Dispute resolution is changing. The continued evolution of alternative dispute resolution (ADR) methods has been a striking development. Companies no longer simply turn to litigation to resolve their disputes; instead, many opt for arbitration or mediation given their numerous advantages.

In general, ADR costs significantly less than pursuing litigation. It usually takes less time to reach a final resolution than cases which go to trial. Furthermore, in arbitration, parties have far more flexibility to choose what rules will be applied to their dispute, such as industry standards, domestic law, foreign law and a unique set of rules used by an arbitration service. The parties may even choose to adopt religious law in some cases, if applicable.
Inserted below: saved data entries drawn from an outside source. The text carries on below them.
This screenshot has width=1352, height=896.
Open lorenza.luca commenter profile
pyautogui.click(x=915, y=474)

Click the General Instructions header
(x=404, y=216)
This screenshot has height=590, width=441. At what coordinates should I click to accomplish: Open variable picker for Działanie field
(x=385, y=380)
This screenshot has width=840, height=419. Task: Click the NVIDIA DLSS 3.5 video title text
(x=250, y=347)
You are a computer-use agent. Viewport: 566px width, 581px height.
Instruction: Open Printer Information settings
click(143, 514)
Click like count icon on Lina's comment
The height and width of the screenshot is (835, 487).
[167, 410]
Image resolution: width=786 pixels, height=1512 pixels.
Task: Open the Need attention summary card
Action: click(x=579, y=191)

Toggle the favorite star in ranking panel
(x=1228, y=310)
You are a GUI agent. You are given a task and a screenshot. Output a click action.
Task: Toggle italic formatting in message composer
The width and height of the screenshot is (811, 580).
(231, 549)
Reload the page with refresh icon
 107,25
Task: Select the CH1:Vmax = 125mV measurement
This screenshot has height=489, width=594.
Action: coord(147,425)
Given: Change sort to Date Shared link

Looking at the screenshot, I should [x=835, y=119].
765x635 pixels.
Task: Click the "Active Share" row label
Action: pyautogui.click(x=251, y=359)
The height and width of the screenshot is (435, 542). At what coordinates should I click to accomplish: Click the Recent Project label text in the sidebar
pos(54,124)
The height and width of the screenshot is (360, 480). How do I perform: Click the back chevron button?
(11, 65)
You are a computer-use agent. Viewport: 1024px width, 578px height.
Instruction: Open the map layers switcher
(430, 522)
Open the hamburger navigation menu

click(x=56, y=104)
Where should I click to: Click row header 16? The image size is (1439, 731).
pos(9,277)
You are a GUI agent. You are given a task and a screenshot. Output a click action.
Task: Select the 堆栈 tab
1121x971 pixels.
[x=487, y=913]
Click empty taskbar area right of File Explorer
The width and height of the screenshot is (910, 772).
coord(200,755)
Confidentiality is another key feature of ADR. Parties can keep all discussions, the contents of any documents disclosed that will not be used as evidence and any information provided during the ADR process secret. Operating out of the public glare allows parties to engage in a full and frank discussion about the issues dividing them. They can reach a conclusion with neither side losing face or suffering reputational damage. Advocates believe the process promotes a positive and amicable outcome.

When parties opt to utilise ADR, they typically choose between arbitration and mediation. Both utilise neutral third parties who oversee the entire process. Both can offer feasible alternatives to traditional litigation – but they do have their shortcomings. Although mediation encourages parties to reach a collaborative agreement, there is always a chance they will arrive at an impasse. As for arbitration, the parties are at the mercy of a third party, or parties, who decide on a definite solution, which means the process can lose some of its lustre.